経営的なまちづくり
私は1998年に早稲田商店会によるまちづくりの取組に参加したのが契機となり、2000年に全国商店街の共同出資会社の社長を引き受けたほか、東京財団や経済産業研究所などいくつかのシンクタンクにおいて調査研究にも携わり様々な経験をしてきました。
4年前には全国各地のまち会社が合同して地域活性化の民間事業開発を行うエリア・イノベーション・アライアンス(以下「AIA」という)という団体を立ち上げ、現在は17地域が連携しています。
我々の取組は「経営」という視点に基づき、地域にとって経済的な利益を生み出していくために必要な事業を開発していくことに徹しています。AIAの収入源のひとつは、各地域でリスクを負って事業開発し、その事業の利益の一部を手数料として受け取る成果報酬モデルです。従来のように計画を立てるだけで行政から膨大な手数料をとるコンサルティングに問題意識を持っているため、このような収益モデルを確立しています。
本稿では、このような経験から我々が関わる地方の都市部、農山漁村部における地域課題解決について、その「方法」と「実例」を紹介します。
縮小都市時代に求められる地域経営
現在、人口縮小の問題はあらゆる場面で語られています。
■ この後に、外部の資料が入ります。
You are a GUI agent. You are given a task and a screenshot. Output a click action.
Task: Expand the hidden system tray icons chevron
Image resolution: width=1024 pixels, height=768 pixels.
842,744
2050年に向けて人口が増加する地域はわずか2%にとどまり、その他は大幅に減少します。従来のような拡大を基本としたら自治体経営が成り立たないばかりか、後々地域を担う人たちが大変苦しむことになります。場合によっては破綻さえ考えられます。
今、地域再生事業を仕掛ける際に最も注意を払うべきは、「事業開発手法の大変革」です。従来成功とされてきた事業開発の手法がほとんど通用しなくなり、逆に、従来非常識とされてきた事業開発の手法が今、全国各地で成果を上げ始めています。
終戦から半世紀の間の地域経営は、増大する人口、拡大する経済の下で「いかに需要に供給を追いつかせるか」が課題であり、戦後の事業開発は「先行投資型」、つまり供給量を増加させるために先行投資をすることが、行政・民間ともに合理的でした。
しかしながら、時代は逆転してしまいました。
人口縮小社会では、常に需要が供給を下回るようになりました。これは民間だけに限らず、行政が行う各種産業活性化事業にも当てはまります。生産しても買手がつくか分からない時代に、従来のような計画を立てただけで多額の先行投資をすると、失敗してしまいます。
多くの地域では、再開発事業という名の地域活性化の切り札だったものが、むしろ足かせになっている現状があります。農山漁村部でも、6次産業化において補助金を活用して、加工施設を整備し、独自商品をつくったものの販売の見込みがつかずに放置されてしまったものも少なくありません。
これは、世の中の需給関係が確実に逆転してしまい、かつて「正解」だった方法が今は「不正解」になってしまっているにもかかわらず、方法を逆転させていないからだといえます。
そうと分かればやることは簡単です。
需給関係が逆転したのですから、従来の「先行投資」をやめて、「後続投資」に変更するのです。後続投資とは、先に営業などを行って需要を確保し、その需要量に対応して逆算した投資を行うという、かつては非常識と思われた方式ですが、今の時代には適合します。
近年、都市部でも農山漁村部においても、成果を上げているプロジェクトは需給関係の逆転を意識した上で、先行投資をせず、しっかりとした後続投資モデルを採用しています。過去の常識を捨て、今の環境に合わせた事業開発手法の採用が、地域経営において重要なテーマとなっています。ここからは実例を挙げ、解説していきます。
キーワード
●人口増加から人口縮小に変わり、需給関係が逆転した現在、方法も従来と正反対にしなくてはなりません。これは政治、行政、民間分け隔てなくいえることです。
●地域の生き残りをかけて戦う上では、経営的な視点が有効に働きます。貴重な地域資源を無駄に使わないよう、自治体も、産業活性化も経営を意識した取組を行う必要があります。